RECORD EXCERPTS:
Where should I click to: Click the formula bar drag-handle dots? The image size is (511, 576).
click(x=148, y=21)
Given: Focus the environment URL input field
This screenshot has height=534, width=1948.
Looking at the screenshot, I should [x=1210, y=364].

---

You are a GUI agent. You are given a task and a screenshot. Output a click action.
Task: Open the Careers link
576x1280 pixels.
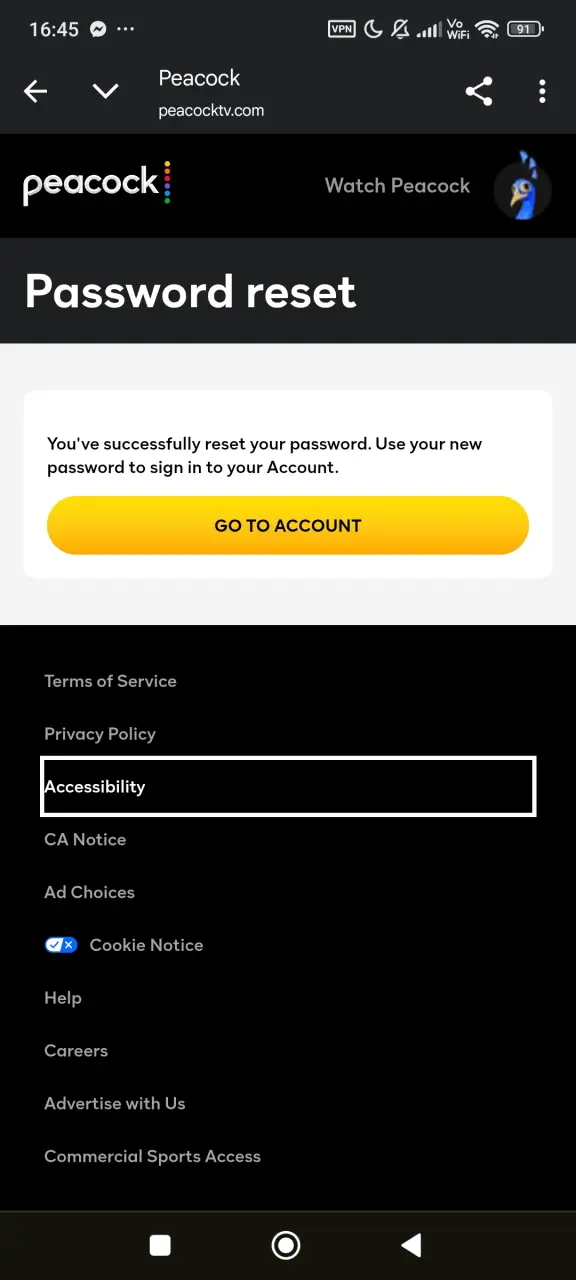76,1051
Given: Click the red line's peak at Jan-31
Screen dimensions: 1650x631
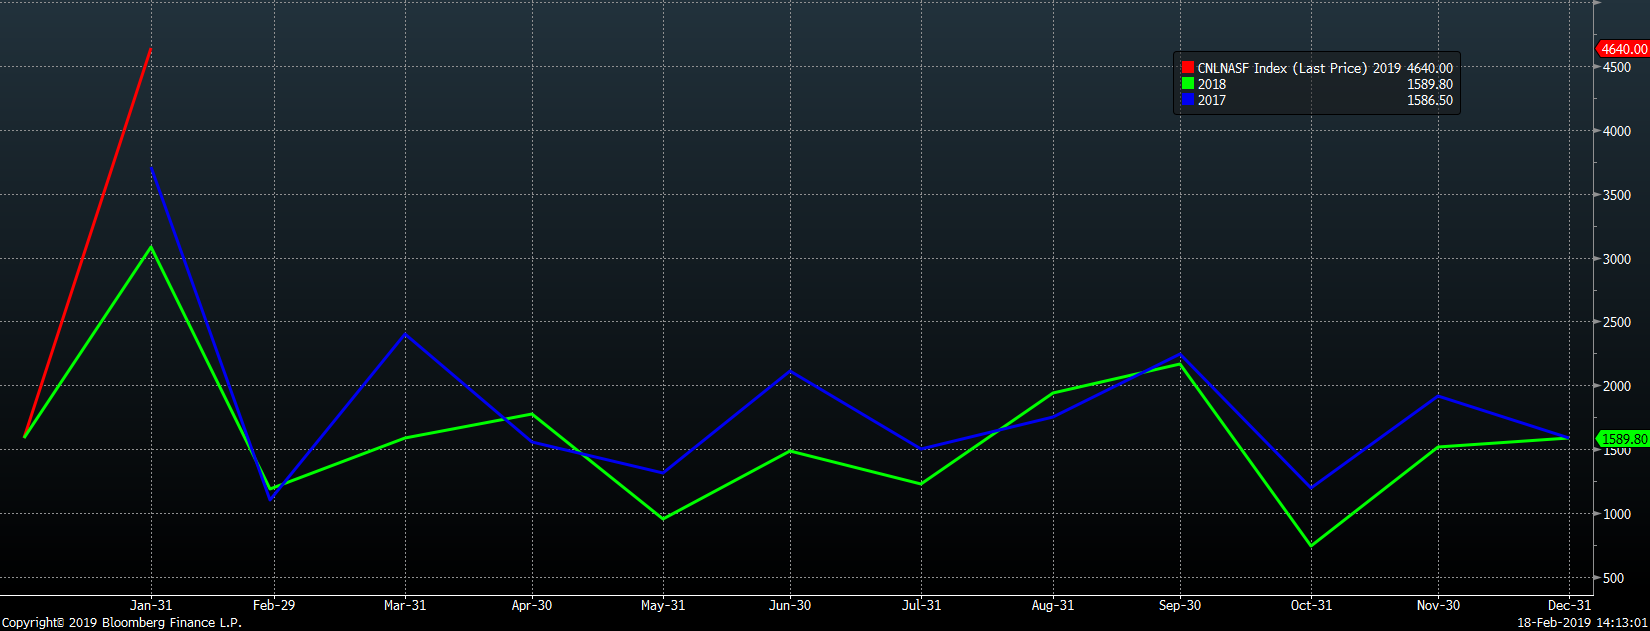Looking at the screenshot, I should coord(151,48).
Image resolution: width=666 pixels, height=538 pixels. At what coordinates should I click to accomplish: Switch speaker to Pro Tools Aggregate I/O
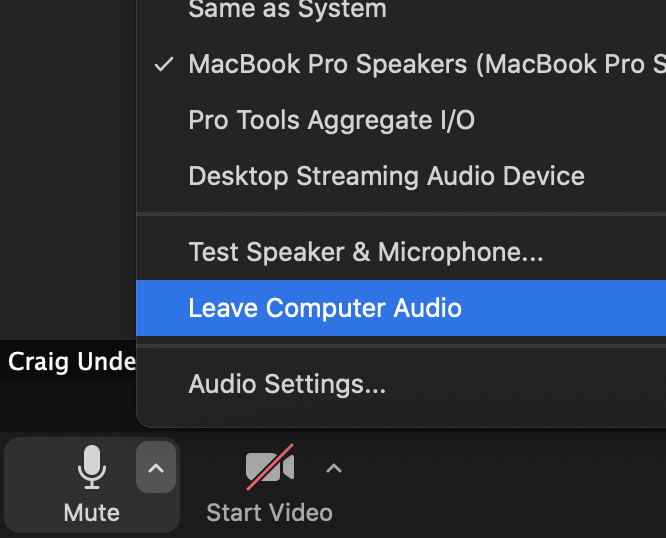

...

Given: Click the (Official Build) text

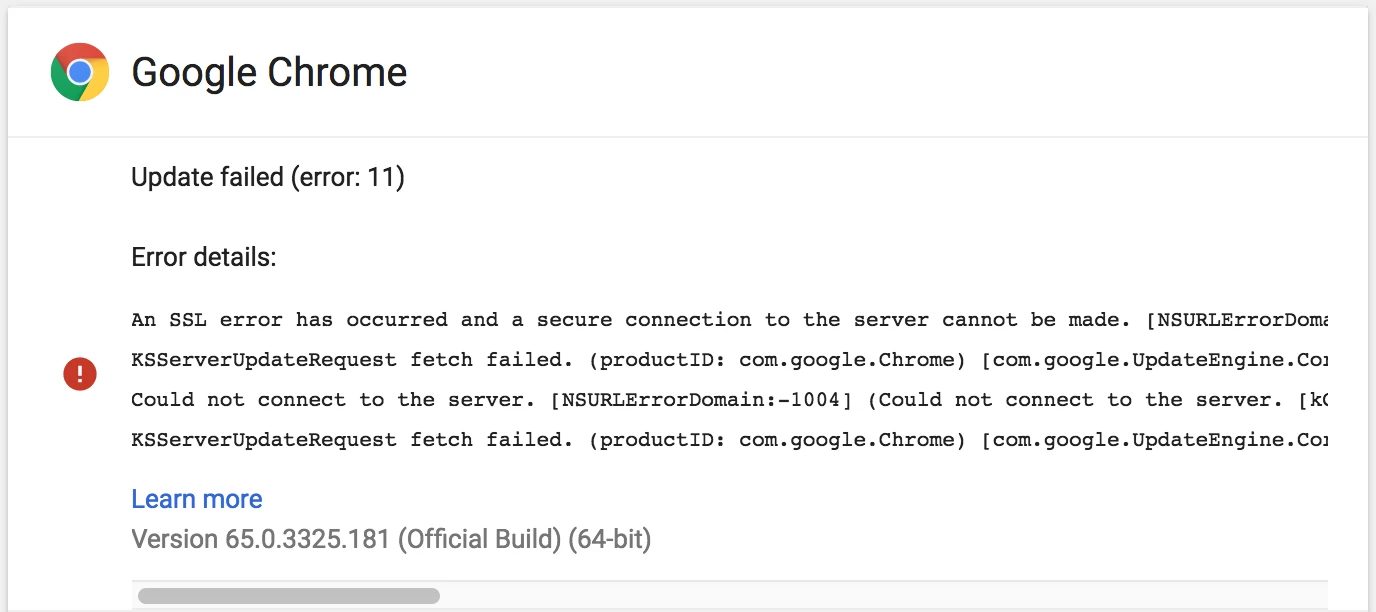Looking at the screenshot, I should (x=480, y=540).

WORK ITEM: With the pictures omitted, print the lines above exactly, beginning at the line with "576x1280 pixels." and going on through the line with "Image resolution: width=666".

TASK RESULT:
576x1280 pixels.
76,1051
Given: Click the red line's peak at Jan-31
Screen dimensions: 1650x631
Looking at the screenshot, I should coord(151,48).
Image resolution: width=666 pixels, height=538 pixels. At what coordinates should I click to accomplish: Switch speaker to Pro Tools Aggregate I/O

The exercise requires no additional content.